Besteht ein erhöhtes Risiko durch Marder im Winter?

Das Risiko, dass ein Marder sich an Ihrem Auto vergreift ist im Winter etwa so groß wie im Sommer. Allerdings sind die Schäden durch Marder, die einen Artgenossen wittern und deswegen ihre Aggression am Auto auslassen etwas geringer. Für Autobesitzer bedeutet das, dass die Schäden im Winter meist etwas kleiner ausfallen.

Es steigt aber das Risiko, dass ein Marder sich in Ihrem Haus niederlässt. Der Grund hierfür ist, dass Marder warme und trockene Plätze zum Schlafen bevorzugen und gerade im Winter einen Dachboden für sich entdecken können. Haben dann zwei Marder diesen Schlafplatz für sich entdeckt, wird es zu lautstarken Revierstreitigkeiten kommen, die ähnlich klingen, wie zwei sich streitende Katzen.

Jagdverhalten im Winter

Die Jagd ist für Marder im Winter schwieriger, da einige Beutetiere Winterruhe halten und auch vegetarische Kost nur spärlich vorhanden ist. Das führt dazu, dass die hungrigen Tiere sich Alternativen suchen und auch vor Mülltonen keinen Halt machen. Diese sollten daher gut gesichert sein, damit die Marder nicht angelockt werden. Durch die kalten Temperaturen und den fehlenden Winterschlaf haben Steinmarder im Winter einen hohen Energiebedarf, was einen entsprechenden Bedarf an Nahrung mit sich bringt. Auch Kleintiere, wie Meerschweinchen sollten gesichert untergebracht werden, das gilt allerdings für alle Jahreszeiten, denn eine solche leichte Beute, lässt der Marder sich nicht entgehen.

Spurensuche im Winter

Der Winter bringt aber den Vorteil mit sich, dass die Spurensuche erleichtert wird.

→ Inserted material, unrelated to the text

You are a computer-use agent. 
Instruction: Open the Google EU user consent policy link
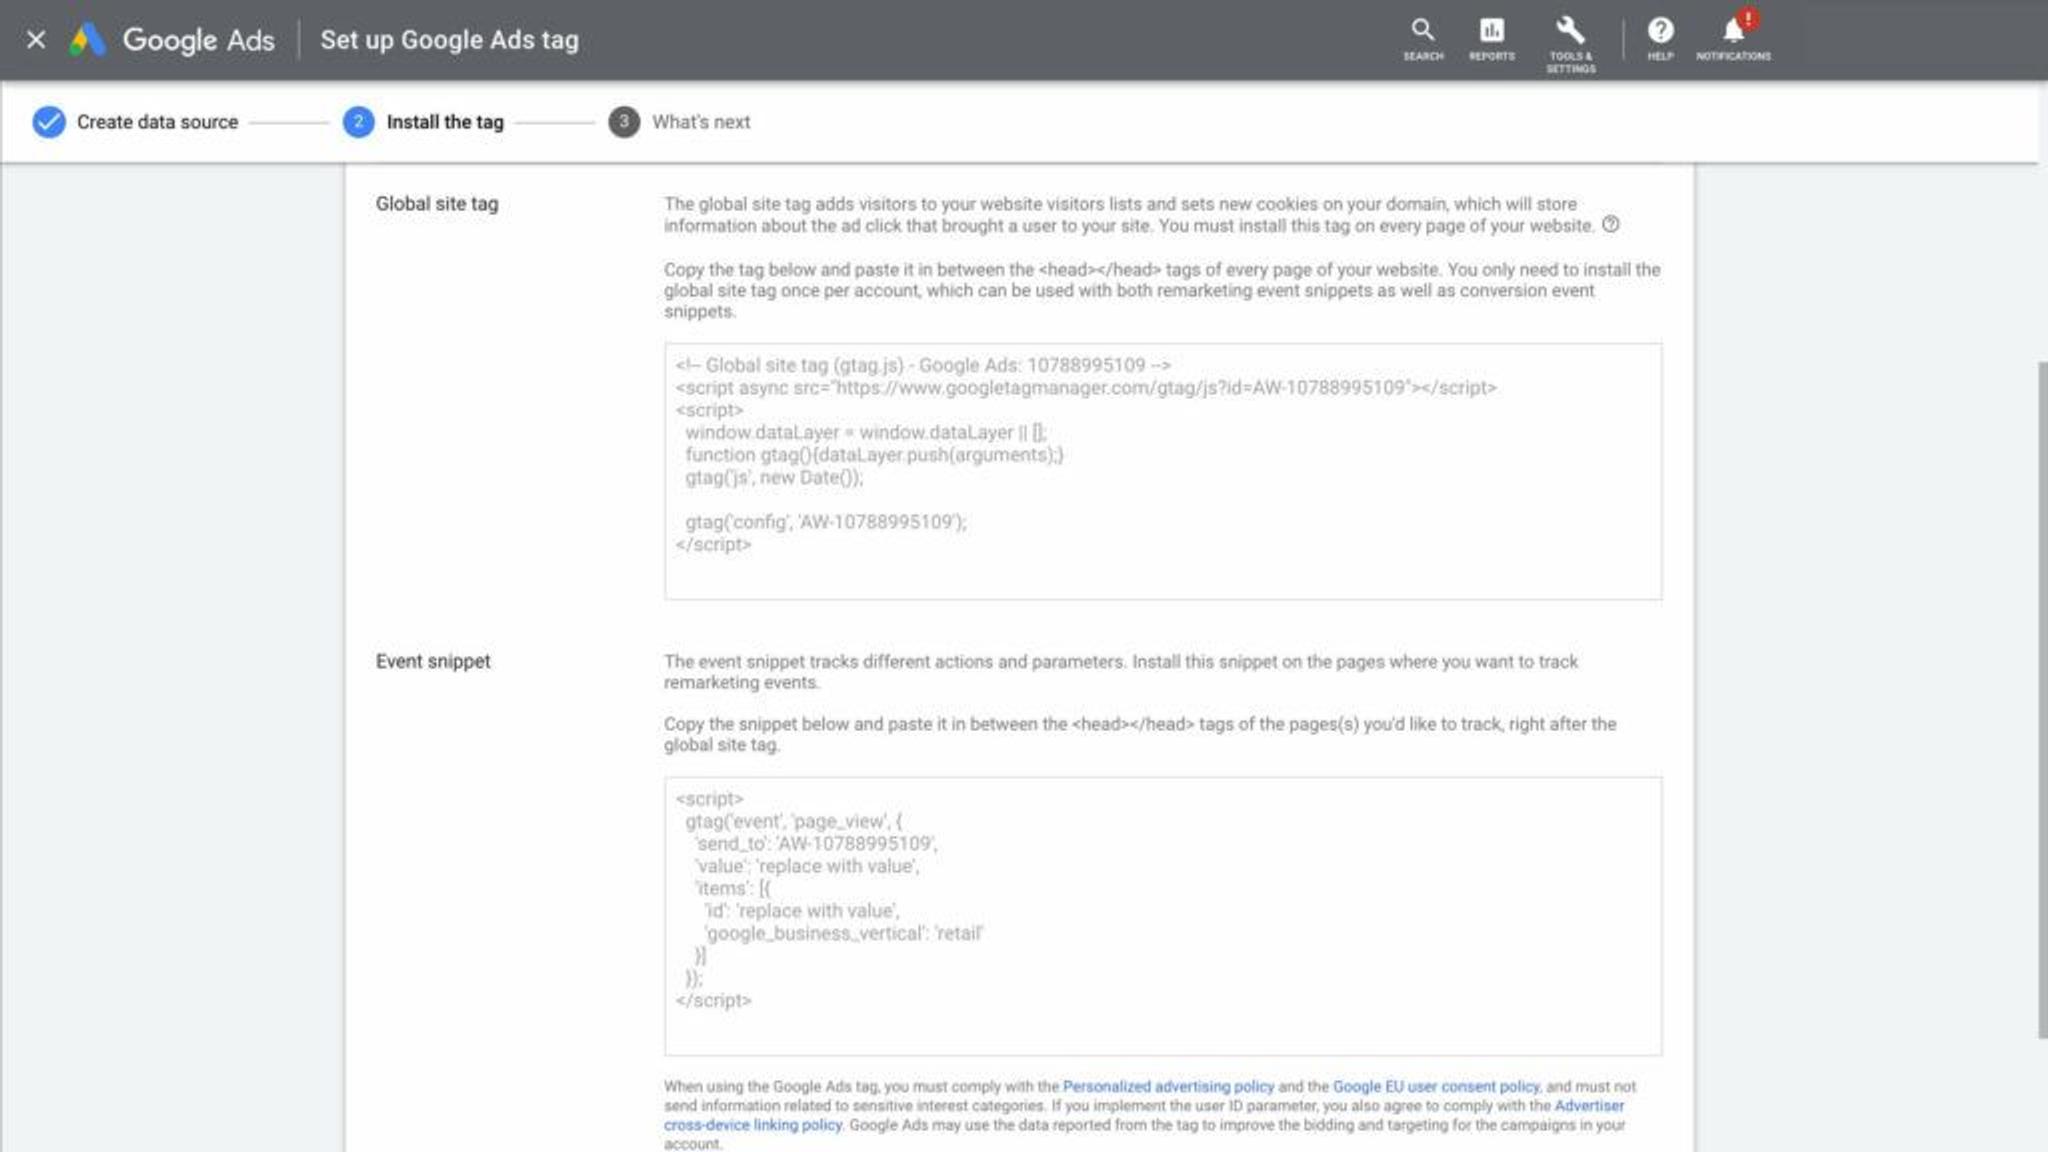coord(1436,1086)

Zumindest wenn Schnee liegt, sind die Abdrücke der Pfoten von Steinmardern in diesem zu erkennen. Sie sehen ähnlich aus, wie die von Katzen. Die entscheidenden Unterschiede sind, dass die Katze keine Krallenabdrücke hinterlässt, denn sie zieht die Krallen beim Laufen ein und nur vier Zehen besitzt. Der Marder hingegen besitzt fünf Zehen und kann seine Krallen nicht einziehen, sodass diese bei den Abdrücken deutlich zu sehen sind.

Durch die Spuren können Sie nicht nur erkennen, ob ein Marder an Ihrem Haus ist, sondern meist auch, welchen Weg er nimmt. Das vereinfacht das Finden von Zugängen, die dann verschlossen werden können. Hierbei sollten Sie aufpassen, dass Sie das Tier nicht versehentlich einschließen. In diesem Fall, würde es beim Versuch auszubrechen schwere Schäden anrichten und wenn der Ausbruch nicht gelingt verhungern. Allerdings ist ein Marder beim Versuch auszubrechen kaum zu überhören, sodass ein versehentlich eingesperrtes Tier nicht unbemerkt in Ihrem Haus verenden wird. Problematisch ist aber, dass Marder, auch wenn sie sehr scheu sind, angreifen, wenn sie sich in die Ecke gedrängt fühlen. Dem Marder den Ausstieg wieder zu öffnen, sollte dementsprechend vorsichtig geschehen.

Was tun wenn es tatsächlich Marderspuren sind?
Wenn Sie Spuren entdecken, sollten Sie nicht nur das Haus, sondern auch das Auto mit Abwehrmaßnahmen ausstatten. So können Sie sicherstellen, dass keine Schäden durch den Marder entstehen und er sich einen anderen Schlafplatz suchen wird. Gelingt das Vertreiben nicht, können Sie einen Jäger beauftragen, das Tier zu Fangen.

Im Winter ist Jagdsaison

Steinmarder genießen im Winter keine Schonzeit. Das heißt, dass ein Jäger das Tier fangen darf, wenn Sie es nicht vom Dachboden vertrieben bekommen. Sollte im Winter ein Steinmarder auftauchen, sollten Sie daher schnellstmöglich einen Jäger beauftragen, denn die Jagdzeit von Steinmardern endet bereits am 28. Februar. Danach dürfen Sie das Tier bis Mitte Oktober nicht mehr fangen lassen.